ACTIVITY:
Which lines of the records contain the word "filter"? Copy each one.

++++ DATA SUPPLIED ++++

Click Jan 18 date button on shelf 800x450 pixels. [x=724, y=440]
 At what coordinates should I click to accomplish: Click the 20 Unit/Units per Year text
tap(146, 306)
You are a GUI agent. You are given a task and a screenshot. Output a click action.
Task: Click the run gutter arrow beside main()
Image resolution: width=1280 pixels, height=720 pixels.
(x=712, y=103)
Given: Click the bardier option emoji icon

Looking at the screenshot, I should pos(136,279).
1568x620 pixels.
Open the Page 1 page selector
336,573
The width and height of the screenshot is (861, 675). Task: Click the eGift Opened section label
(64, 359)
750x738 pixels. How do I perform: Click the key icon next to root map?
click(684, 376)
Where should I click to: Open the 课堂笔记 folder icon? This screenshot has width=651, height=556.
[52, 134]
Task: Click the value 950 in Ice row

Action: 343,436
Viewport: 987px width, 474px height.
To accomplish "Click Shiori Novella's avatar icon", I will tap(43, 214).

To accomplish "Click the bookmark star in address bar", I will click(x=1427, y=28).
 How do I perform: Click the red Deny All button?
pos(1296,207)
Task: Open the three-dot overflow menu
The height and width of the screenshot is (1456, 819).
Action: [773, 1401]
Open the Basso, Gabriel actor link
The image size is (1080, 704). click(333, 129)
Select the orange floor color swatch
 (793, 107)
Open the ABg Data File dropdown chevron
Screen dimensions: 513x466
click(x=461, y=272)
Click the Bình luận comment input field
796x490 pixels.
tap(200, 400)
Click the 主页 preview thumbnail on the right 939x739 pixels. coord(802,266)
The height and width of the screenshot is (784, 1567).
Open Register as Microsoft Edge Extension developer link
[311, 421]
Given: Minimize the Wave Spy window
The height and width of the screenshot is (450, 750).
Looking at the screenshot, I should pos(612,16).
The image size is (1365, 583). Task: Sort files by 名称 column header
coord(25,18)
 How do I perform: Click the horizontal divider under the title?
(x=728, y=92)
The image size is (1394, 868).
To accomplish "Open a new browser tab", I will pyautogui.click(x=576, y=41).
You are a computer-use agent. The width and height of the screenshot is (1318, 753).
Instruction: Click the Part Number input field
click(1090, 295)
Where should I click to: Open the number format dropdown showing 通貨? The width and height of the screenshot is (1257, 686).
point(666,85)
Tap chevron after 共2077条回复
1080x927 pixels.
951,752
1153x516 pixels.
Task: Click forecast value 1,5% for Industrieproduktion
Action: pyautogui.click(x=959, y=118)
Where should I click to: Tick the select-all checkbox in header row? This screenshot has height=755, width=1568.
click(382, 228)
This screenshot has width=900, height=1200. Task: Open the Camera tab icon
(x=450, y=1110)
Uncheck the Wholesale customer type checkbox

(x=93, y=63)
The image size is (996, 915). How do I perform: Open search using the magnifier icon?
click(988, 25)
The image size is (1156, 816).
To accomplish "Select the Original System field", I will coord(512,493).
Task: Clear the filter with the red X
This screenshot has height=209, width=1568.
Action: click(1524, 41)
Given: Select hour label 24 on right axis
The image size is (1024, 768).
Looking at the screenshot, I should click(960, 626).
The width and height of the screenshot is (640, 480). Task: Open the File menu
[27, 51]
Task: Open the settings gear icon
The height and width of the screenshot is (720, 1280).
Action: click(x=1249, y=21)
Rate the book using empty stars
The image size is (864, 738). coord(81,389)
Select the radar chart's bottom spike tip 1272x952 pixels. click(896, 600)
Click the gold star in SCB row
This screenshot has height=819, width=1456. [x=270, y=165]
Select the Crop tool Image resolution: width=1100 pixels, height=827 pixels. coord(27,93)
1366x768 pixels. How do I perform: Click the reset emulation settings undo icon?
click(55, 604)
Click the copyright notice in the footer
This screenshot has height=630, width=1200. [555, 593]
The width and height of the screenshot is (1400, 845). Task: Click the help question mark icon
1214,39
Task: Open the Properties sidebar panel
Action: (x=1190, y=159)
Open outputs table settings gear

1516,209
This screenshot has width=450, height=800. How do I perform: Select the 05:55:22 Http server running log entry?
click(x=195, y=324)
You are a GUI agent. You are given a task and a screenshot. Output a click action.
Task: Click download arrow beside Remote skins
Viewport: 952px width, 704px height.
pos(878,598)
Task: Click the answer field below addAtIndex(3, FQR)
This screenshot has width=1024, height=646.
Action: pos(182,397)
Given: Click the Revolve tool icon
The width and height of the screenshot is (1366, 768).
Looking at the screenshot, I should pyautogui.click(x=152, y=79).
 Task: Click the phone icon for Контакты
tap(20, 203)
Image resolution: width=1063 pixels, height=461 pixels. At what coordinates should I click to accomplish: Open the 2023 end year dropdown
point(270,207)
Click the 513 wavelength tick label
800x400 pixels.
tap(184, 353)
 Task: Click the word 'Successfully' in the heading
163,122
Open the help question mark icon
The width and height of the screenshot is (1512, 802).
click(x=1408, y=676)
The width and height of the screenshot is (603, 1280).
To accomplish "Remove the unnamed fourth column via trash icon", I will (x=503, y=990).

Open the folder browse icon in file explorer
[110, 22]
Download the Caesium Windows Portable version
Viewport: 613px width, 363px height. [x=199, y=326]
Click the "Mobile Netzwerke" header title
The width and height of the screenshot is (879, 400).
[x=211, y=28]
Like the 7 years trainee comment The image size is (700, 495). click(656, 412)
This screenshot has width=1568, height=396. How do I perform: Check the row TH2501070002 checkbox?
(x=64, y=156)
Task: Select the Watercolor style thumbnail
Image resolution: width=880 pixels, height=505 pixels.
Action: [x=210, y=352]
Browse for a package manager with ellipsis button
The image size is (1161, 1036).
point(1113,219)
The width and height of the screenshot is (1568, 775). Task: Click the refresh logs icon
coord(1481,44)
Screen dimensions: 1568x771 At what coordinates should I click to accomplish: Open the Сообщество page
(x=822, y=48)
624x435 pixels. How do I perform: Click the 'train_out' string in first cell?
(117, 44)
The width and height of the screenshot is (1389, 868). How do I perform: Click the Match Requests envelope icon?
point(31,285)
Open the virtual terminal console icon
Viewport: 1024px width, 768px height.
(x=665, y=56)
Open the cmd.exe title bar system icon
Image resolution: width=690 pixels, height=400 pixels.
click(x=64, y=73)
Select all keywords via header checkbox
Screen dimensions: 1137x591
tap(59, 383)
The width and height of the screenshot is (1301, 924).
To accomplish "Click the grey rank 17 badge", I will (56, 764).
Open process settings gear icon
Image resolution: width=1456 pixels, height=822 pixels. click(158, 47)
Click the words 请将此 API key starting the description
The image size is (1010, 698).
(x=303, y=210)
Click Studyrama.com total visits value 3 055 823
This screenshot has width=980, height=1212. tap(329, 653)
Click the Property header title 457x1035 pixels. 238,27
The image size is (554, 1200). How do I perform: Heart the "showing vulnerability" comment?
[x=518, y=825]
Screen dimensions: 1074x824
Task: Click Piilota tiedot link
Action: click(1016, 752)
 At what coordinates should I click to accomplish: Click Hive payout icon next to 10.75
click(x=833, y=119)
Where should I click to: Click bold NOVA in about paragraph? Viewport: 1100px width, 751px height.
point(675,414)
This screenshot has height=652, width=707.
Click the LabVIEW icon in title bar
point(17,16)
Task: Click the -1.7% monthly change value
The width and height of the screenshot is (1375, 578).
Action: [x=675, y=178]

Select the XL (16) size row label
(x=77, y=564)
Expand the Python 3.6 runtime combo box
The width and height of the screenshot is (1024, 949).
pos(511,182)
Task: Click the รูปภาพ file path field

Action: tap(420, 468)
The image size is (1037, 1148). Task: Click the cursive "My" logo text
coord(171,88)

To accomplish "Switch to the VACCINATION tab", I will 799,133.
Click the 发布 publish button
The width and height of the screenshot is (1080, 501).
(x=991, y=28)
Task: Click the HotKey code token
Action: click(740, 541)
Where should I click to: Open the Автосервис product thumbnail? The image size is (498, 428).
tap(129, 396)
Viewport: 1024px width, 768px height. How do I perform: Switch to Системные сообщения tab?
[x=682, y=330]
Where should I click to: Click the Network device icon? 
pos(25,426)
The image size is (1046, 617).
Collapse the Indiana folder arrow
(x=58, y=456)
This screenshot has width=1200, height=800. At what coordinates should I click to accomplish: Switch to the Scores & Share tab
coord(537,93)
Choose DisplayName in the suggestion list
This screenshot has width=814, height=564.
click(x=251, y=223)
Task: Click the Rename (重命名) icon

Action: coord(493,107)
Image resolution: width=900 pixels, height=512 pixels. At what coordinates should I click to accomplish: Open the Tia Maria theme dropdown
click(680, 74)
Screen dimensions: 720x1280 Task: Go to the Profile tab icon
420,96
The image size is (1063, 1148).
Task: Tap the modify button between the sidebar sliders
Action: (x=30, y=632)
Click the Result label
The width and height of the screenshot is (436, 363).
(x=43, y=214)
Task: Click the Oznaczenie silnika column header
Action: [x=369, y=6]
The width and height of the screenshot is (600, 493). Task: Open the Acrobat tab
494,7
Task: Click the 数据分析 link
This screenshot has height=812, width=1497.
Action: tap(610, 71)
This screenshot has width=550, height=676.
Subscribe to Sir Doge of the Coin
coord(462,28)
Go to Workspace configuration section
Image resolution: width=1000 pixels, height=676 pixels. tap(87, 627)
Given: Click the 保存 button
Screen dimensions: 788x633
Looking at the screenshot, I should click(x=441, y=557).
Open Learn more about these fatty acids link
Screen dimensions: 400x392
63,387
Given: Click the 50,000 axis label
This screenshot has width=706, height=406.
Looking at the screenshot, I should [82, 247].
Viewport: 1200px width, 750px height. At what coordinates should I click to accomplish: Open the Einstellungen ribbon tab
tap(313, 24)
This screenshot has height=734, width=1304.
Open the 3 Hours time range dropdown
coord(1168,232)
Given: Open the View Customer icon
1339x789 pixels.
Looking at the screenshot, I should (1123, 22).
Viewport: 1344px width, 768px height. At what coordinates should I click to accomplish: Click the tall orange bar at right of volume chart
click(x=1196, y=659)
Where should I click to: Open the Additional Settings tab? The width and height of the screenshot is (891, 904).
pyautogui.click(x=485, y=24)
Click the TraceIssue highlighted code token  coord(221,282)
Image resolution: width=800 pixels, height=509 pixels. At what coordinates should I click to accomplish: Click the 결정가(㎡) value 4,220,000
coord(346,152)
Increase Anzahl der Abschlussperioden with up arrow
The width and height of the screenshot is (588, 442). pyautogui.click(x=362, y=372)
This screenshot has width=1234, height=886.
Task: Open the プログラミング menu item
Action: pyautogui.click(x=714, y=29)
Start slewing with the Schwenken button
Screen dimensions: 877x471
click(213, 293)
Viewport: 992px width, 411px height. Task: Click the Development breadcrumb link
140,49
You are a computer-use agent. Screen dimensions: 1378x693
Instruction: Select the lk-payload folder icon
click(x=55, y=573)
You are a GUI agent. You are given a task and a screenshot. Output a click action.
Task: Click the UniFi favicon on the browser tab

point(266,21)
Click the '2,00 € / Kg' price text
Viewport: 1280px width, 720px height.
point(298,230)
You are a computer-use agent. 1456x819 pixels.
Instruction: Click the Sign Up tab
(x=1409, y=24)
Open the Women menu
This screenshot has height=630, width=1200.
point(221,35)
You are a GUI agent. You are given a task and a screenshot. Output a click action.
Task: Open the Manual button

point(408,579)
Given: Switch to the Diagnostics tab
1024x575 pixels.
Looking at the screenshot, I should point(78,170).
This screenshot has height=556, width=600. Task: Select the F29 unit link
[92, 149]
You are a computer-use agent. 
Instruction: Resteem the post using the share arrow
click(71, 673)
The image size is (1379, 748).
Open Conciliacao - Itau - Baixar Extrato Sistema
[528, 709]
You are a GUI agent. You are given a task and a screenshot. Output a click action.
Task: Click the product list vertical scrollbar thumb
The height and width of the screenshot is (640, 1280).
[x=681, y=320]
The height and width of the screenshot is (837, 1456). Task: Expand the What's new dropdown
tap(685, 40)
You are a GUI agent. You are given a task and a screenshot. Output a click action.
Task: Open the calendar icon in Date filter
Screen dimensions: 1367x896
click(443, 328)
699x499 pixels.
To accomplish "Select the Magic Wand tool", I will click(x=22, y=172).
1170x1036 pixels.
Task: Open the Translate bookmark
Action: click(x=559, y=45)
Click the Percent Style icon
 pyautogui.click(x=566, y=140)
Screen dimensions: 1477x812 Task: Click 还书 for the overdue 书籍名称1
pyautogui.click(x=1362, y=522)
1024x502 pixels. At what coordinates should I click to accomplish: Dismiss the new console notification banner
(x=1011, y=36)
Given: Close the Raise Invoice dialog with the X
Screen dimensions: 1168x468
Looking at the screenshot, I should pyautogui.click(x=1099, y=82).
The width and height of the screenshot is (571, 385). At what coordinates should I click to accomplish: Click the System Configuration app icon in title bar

++++

RESULT OF THE TASK:
Task: Clear the filter with the red X
Task: Open the calendar icon in Date filter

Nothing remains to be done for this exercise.